Are we going to see more China-made products from Rockwell Automation?
We’re going to see more China-made products and more Asia Pacific made products. A lot of the reason why we build product in certain areas isn’t to export it around the world. It’s to be closer to our customers.

We’ve had unique opportunities to influence the technology that’s coming out on these new PLCs for example. It’s just great to be in a region where we can have technology-influencing discussions and see things actually happen. The result is we actually manufacture products that are tightly aligned to our customer’s needs.

Has your team in Australia contributed to Rockwell Automation globally?
We do pride ourselves on our domain knowledge and our local customers are quite often early adopters. Locally, we regularly execute projects using some of the absolute latest Rockwell Automation technologies, for example our asset management portfolio, our integrated MES suites and our process automation system, PlantPAx.

Our customers often demand the newest and best. Both parties understand that this approach can add complexities because the solutions might not be final. However several blue chip customers in Australia and New Zealand continue to explore this approach with us as a means to further differentiate their offerings and gain a transient competitive advantage.

This means that at times we are able to provide input into our global product organisation, highlighting improvement opportunities tailor-made to our local conditions and customer requirements.

Does the grey market hurt Rockwell Automation?
The grey market is not significant in any way because of the value proposition Rockwell Automation and our distributors – NHP Electrical Engineering Products and Inaco Automation Controls – bring to customers.

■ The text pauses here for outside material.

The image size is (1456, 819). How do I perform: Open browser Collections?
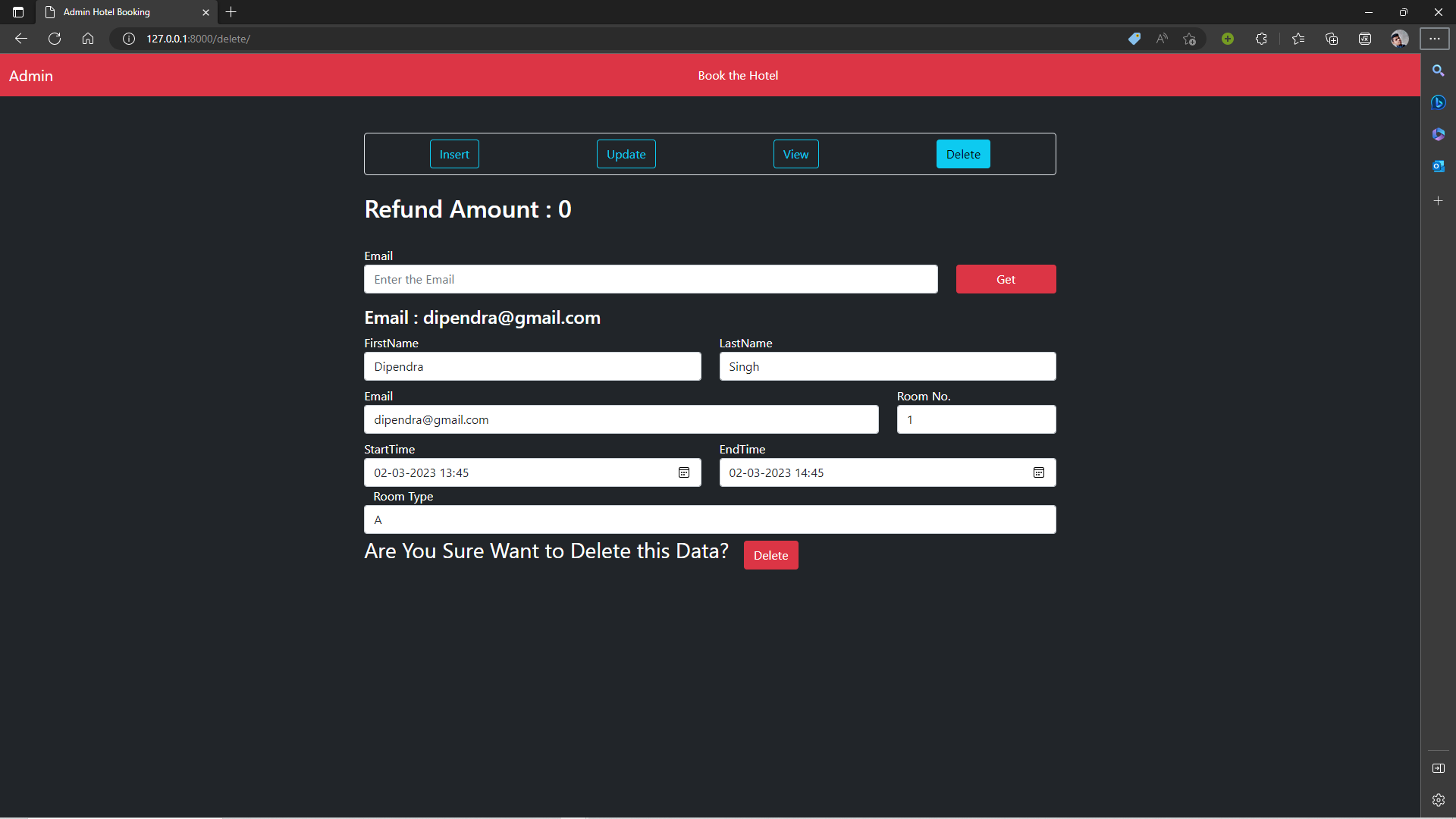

Outside of our authorised channel, the product obtained via the so-called ‘grey market’ will typically not be sold with the standard manufacturer’s warranty and full technical support; additionally they could be outdated, obsolete, used or salvaged.

Here’s what concerns our customers – let’s say the fault lies in a ten thousand dollar piece of equipment that’s controlling a large multi million/billion dollar plant, and it fails.

Okay, they saved a few dollars in purchasing the control equipment. But now, who are they going to depend on for support? Our customers understand that it takes an investment to develop a structure that’s able to support them.

Customers with a long term view understand and support this value proposition, which more than negates the temporary benefits of an exchange rate shift.

Has the dust settled after reorganising your distributor channels?
Yes, things have settled nicely, our customers are seeing the benefits and appreciate the new streamlined model.

Rockwell Automation is committed to its distributors, and we are both committed to the success of our customers – our model is win-win or lose-lose.

It’s a differentiator for us in the marketplace. We authorise our distributors to be the supplier of our products and our distributors then provide complementary product ranges, services and support around these to maximise the value proposition to our customers.

Is training handled by the partner or by Rockwell Automation?
If a customer is unable to tell the difference between Rockwell Automation and our distributor, under all situations, I believe we’ve achieved success. If you understand our model, we are looking for amplification while attempting to reduce duplication and redundancy.

Where we’ve got a good core competency, we would ask the distributor to let us do that.
Where they have good core competency, we try not to build that ourselves so we can complement each other. We’re striving for synergy – one plus one equals three.